- Opening Delimiter -

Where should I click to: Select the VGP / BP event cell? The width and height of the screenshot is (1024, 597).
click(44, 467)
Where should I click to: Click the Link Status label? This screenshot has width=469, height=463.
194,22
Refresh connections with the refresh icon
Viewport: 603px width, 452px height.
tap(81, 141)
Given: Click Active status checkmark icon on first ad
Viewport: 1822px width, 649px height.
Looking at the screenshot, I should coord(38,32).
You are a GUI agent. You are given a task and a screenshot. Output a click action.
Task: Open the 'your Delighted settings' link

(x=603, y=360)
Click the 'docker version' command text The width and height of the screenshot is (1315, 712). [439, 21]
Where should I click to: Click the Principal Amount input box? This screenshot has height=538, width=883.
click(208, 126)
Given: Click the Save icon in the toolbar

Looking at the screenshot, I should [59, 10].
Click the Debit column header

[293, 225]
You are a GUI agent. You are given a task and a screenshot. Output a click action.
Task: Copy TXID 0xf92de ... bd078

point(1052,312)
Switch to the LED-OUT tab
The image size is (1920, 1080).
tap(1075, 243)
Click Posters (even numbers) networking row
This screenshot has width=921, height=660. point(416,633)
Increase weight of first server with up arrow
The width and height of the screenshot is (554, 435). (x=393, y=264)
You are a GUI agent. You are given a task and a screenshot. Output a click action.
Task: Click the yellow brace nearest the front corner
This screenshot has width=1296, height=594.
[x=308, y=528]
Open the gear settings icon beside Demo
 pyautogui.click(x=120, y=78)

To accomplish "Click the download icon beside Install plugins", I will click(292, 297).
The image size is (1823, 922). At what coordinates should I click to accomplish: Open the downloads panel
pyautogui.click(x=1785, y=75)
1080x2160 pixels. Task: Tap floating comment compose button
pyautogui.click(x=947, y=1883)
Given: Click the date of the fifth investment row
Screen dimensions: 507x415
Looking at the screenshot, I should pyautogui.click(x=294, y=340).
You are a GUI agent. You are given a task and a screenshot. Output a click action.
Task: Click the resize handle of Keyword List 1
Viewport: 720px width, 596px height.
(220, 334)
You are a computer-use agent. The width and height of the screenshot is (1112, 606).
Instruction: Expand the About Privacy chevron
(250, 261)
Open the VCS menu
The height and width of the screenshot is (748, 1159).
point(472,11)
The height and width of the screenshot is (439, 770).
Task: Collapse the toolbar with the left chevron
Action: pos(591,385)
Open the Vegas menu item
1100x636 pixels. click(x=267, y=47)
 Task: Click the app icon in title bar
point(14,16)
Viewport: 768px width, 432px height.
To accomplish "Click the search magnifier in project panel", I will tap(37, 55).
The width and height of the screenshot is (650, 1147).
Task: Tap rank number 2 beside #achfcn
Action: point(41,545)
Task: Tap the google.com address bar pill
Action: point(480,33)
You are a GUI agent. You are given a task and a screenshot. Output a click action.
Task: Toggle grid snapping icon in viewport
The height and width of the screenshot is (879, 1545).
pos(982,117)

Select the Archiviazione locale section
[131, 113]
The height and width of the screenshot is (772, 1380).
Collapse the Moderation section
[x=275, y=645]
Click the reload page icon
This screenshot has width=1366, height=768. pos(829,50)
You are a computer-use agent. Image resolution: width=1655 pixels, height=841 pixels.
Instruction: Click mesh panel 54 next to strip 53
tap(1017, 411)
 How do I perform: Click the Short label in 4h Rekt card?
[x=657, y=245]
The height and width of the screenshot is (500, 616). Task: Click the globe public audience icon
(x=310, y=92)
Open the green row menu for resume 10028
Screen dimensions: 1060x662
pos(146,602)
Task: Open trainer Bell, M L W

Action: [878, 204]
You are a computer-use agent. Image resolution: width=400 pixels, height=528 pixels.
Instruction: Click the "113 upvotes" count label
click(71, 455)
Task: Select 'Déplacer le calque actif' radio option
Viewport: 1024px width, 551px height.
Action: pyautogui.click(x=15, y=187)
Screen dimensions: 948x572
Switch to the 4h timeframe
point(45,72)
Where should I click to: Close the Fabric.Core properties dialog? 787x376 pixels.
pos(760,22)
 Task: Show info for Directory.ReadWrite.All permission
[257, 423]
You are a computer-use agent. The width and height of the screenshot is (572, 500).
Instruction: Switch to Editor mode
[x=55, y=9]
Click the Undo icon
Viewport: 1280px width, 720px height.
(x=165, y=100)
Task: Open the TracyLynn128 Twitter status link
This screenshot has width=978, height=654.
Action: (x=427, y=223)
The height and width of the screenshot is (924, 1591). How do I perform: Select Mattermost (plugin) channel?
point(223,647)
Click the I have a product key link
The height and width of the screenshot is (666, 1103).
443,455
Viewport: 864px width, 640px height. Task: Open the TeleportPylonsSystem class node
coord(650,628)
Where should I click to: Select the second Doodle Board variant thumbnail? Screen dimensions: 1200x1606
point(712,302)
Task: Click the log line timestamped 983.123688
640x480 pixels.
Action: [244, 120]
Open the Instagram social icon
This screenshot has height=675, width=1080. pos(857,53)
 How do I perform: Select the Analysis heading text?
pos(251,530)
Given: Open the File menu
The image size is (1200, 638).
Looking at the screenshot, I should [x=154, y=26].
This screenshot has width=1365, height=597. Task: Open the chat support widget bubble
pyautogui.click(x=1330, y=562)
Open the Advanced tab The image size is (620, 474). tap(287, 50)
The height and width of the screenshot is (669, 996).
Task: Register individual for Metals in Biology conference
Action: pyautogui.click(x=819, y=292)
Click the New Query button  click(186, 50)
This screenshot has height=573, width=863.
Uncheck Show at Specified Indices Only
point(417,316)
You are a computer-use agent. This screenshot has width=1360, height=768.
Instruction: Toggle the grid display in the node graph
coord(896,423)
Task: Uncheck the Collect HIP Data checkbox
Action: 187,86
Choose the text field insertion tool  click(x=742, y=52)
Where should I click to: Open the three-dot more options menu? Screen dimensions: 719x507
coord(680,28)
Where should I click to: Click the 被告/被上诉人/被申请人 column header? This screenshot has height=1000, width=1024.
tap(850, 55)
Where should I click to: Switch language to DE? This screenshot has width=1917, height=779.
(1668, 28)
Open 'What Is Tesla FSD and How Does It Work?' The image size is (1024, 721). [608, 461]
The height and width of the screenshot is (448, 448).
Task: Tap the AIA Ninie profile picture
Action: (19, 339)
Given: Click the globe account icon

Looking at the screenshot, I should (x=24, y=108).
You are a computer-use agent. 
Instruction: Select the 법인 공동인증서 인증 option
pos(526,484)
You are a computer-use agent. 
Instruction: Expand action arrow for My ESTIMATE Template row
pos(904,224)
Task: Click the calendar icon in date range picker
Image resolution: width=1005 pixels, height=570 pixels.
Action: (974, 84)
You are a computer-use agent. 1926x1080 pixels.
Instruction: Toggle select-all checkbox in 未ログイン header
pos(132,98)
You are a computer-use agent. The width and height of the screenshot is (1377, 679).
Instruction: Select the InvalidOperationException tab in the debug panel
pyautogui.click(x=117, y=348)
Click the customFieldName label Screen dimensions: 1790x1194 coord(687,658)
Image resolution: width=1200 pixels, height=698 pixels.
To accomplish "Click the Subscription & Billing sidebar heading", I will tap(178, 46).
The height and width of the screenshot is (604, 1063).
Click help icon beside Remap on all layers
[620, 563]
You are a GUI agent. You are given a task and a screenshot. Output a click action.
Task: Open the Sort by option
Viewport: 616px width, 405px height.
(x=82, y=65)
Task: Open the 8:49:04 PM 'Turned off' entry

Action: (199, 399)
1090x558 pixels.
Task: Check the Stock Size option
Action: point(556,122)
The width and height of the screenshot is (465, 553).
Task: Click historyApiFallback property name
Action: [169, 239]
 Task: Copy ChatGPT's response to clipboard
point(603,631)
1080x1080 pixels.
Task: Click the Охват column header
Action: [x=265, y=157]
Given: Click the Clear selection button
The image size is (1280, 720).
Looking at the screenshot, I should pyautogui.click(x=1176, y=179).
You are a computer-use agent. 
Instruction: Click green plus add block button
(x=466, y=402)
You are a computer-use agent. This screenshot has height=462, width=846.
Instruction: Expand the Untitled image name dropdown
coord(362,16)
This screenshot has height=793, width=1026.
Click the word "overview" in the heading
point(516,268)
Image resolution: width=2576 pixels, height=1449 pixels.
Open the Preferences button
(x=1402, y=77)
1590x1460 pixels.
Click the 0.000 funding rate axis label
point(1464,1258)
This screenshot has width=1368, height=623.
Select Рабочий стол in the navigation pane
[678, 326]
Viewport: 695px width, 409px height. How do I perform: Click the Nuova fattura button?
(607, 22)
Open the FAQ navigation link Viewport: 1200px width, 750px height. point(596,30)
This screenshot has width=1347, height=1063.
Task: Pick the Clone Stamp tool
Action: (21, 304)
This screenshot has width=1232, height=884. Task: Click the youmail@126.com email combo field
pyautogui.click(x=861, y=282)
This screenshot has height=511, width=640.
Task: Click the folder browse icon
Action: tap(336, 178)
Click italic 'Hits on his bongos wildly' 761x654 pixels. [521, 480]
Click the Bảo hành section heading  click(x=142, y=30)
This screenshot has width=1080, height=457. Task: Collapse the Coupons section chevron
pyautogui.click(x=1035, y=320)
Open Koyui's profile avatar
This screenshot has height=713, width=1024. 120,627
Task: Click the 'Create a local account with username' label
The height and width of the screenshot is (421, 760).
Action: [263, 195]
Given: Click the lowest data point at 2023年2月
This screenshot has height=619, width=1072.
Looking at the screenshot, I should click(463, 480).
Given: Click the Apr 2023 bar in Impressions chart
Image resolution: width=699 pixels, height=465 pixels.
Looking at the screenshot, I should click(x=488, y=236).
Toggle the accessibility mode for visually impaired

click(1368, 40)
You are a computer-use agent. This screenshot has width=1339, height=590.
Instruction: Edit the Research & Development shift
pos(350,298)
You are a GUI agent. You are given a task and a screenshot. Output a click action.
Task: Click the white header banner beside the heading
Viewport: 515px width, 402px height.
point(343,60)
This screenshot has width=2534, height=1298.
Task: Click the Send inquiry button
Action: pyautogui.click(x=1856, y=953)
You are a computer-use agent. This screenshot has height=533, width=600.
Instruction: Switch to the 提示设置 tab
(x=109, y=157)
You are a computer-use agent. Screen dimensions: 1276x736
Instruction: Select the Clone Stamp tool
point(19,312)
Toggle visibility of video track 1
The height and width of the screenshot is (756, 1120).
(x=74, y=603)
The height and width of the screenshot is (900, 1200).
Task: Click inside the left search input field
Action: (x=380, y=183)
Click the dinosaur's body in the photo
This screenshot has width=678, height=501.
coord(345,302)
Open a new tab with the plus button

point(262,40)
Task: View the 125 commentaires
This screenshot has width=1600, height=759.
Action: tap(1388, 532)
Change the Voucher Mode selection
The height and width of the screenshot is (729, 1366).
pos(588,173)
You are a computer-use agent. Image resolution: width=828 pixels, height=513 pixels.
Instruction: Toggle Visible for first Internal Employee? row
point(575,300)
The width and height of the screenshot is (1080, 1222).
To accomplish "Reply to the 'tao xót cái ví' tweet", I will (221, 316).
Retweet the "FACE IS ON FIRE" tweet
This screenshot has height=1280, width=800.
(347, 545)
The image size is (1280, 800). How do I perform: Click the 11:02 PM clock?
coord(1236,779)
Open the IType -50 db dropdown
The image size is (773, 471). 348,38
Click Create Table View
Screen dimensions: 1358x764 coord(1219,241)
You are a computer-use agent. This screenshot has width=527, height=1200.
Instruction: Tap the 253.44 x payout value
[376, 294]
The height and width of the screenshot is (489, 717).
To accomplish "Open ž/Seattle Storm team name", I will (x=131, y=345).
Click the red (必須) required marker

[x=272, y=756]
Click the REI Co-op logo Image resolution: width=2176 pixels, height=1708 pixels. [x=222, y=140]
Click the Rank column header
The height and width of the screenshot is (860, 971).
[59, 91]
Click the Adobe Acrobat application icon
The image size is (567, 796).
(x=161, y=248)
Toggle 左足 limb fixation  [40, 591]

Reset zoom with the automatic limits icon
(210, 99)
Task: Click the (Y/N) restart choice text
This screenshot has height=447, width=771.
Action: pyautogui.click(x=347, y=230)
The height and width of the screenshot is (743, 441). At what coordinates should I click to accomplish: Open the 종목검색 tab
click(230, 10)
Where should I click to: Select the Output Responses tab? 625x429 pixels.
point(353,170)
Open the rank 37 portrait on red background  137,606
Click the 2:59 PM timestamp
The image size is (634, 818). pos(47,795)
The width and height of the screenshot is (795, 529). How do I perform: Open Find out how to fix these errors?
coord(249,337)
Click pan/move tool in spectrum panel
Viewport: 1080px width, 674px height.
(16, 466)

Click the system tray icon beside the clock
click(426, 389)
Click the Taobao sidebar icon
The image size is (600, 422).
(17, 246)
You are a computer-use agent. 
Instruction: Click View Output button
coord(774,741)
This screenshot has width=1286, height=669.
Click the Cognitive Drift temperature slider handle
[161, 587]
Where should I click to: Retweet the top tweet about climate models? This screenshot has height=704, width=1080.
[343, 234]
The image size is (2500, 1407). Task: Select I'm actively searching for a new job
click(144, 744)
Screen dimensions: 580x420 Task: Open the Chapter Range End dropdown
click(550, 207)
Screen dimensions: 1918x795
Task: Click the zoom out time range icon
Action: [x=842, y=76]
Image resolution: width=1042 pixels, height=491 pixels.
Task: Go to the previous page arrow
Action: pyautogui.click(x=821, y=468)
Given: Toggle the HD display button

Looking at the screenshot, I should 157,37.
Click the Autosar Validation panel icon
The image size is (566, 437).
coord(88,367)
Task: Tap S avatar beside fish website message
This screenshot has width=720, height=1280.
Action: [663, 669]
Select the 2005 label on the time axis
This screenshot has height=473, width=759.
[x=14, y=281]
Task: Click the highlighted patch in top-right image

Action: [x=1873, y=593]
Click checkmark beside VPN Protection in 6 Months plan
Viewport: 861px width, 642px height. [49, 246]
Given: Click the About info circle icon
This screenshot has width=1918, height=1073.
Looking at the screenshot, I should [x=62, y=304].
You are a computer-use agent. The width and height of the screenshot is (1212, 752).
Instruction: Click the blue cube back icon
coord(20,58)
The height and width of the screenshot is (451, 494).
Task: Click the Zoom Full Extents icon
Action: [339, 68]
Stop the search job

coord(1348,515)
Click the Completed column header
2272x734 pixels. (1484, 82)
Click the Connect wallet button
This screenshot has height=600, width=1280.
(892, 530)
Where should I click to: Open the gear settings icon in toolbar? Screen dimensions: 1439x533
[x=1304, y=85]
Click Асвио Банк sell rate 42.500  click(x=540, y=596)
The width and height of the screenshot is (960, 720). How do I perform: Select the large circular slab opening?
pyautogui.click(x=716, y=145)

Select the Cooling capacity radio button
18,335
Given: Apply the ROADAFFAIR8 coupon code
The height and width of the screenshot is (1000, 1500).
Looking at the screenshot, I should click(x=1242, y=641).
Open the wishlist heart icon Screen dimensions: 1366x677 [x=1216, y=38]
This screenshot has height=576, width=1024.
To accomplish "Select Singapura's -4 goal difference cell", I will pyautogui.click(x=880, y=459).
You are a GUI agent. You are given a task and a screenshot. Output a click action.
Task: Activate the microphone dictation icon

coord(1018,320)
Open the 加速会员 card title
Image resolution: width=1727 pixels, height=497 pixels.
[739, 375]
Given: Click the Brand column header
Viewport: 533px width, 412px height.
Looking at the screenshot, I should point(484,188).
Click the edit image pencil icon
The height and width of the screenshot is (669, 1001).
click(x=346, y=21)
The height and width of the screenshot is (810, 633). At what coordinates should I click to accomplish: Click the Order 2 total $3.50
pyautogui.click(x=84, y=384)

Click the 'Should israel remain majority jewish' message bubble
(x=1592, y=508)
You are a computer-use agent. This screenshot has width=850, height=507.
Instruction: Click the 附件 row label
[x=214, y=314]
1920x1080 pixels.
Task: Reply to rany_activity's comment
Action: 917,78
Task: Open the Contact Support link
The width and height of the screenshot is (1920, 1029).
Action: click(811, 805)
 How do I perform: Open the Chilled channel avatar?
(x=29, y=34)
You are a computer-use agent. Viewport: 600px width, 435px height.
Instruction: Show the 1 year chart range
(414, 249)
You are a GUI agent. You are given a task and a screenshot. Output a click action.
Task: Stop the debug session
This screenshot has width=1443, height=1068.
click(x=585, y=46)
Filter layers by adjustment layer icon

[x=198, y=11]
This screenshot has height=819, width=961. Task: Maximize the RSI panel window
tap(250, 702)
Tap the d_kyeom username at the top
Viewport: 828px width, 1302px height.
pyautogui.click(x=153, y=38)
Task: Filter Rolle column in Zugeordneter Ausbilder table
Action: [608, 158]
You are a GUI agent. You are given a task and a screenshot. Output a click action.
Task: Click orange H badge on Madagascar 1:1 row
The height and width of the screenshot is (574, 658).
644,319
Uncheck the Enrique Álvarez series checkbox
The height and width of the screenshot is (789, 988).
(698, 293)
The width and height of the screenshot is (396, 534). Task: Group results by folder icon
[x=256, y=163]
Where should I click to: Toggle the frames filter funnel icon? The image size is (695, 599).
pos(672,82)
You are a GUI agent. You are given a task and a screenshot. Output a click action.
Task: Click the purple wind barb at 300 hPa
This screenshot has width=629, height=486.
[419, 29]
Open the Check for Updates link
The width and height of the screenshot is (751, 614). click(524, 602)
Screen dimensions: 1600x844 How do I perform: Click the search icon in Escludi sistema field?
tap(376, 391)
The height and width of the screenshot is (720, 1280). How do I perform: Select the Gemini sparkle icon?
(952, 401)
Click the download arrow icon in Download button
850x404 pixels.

- Closing Delimiter -

PROBLEM DETAILS:
Scan the data above and copy each line containing the word "sidebar".

ANSWER SPACE:
To accomplish "Click the Subscription & Billing sidebar heading", I will tap(178, 46).
Click the Taobao sidebar icon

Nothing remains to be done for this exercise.